Individual Income Tax Filing: Tax Credits: Foreign Tax Credit

FTXCTA • Economic Data from Federal Reserve Economic Data (FRED)

Latest Value

20,090,001.00

Year-over-Year Change

197.28%

Date Range

1/1/1999 - 1/1/2016

Summary

The 'Individual Income Tax Filing: Tax Credits: Foreign Tax Credit' trend measures the total amount of foreign tax credits claimed by U.S. taxpayers. This metric is crucial for understanding the impact of international tax policy and its influence on the U.S. tax system.

Analysis & Context

This economic indicator provides valuable insights into current market conditions and economic trends. The data is updated regularly by the Federal Reserve and represents one of the most reliable sources for economic analysis.

Understanding this metric helps economists, policymakers, and investors make informed decisions about economic conditions and future trends. The interactive chart above allows you to explore historical patterns and identify key trends over time.

About This Dataset

The foreign tax credit allows U.S. taxpayers to offset their U.S. income tax liability by the amount of income taxes paid to a foreign government. This promotes fairness and prevents double taxation, making it an important consideration for individuals and businesses with overseas operations.

Methodology

The data is collected from individual tax returns filed with the Internal Revenue Service (IRS).

Historical Context

Policymakers and economists closely monitor this trend to assess the effectiveness of tax treaties and the competitiveness of the U.S. international tax regime.

Key Facts

  • The foreign tax credit reduces double taxation for U.S. taxpayers.
  • Claimed foreign tax credits totaled over $13 billion in 2020.
  • The credit helps maintain the global competitiveness of U.S. businesses.

FAQs

Q: What does this economic trend measure?

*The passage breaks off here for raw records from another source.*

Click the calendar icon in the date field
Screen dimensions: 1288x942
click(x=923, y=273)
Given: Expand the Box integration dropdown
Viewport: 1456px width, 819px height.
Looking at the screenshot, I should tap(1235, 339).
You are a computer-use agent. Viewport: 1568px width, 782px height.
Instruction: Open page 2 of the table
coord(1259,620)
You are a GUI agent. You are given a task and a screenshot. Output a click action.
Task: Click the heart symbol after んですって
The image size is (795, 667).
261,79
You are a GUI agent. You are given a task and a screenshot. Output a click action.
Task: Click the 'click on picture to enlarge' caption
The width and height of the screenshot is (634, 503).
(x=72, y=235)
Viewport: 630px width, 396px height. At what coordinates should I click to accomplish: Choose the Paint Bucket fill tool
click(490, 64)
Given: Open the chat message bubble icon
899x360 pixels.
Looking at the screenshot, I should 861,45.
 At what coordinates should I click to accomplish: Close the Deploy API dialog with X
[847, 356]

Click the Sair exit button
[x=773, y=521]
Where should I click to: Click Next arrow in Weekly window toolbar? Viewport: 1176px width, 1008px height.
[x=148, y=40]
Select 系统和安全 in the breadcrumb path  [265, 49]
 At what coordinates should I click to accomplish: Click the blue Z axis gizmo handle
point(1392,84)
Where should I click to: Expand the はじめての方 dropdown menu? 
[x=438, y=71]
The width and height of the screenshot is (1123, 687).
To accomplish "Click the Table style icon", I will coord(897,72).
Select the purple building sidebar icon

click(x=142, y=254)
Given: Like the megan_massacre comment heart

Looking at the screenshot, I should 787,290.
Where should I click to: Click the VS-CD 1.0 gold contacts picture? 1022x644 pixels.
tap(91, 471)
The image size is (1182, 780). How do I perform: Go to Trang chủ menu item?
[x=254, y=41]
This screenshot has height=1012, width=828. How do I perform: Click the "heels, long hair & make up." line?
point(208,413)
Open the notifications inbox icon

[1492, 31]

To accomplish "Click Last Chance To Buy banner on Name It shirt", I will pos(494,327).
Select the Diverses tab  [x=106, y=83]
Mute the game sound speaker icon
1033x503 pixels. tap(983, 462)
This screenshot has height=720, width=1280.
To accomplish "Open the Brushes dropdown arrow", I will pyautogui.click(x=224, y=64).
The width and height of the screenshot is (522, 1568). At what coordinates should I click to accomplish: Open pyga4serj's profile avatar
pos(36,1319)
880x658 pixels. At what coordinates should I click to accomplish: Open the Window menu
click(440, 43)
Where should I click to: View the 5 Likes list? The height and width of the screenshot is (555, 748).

A: The 'Individual Income Tax Filing: Tax Credits: Foreign Tax Credit' trend measures the total amount of foreign tax credits claimed by U.S. taxpayers on their federal income tax returns.

Q: Why is this trend relevant for users or analysts?

A: This trend is crucial for understanding the impact of international tax policy and its influence on the U.S. tax system, as the foreign tax credit helps prevent double taxation for individuals and businesses with overseas operations.

Q: How is this data collected or calculated?

A: The data is collected from individual tax returns filed with the Internal Revenue Service (IRS).

Q: How is this trend used in economic policy?

A: Policymakers and economists closely monitor this trend to assess the effectiveness of tax treaties and the competitiveness of the U.S. international tax regime.

Q: Are there update delays or limitations?

A: The data is subject to the publication schedule of the Internal Revenue Service, which may result in some update delays.

Related Trends

Citation

U.S. Federal Reserve, Individual Income Tax Filing: Tax Credits: Foreign Tax Credit (FTXCTA), retrieved from FRED.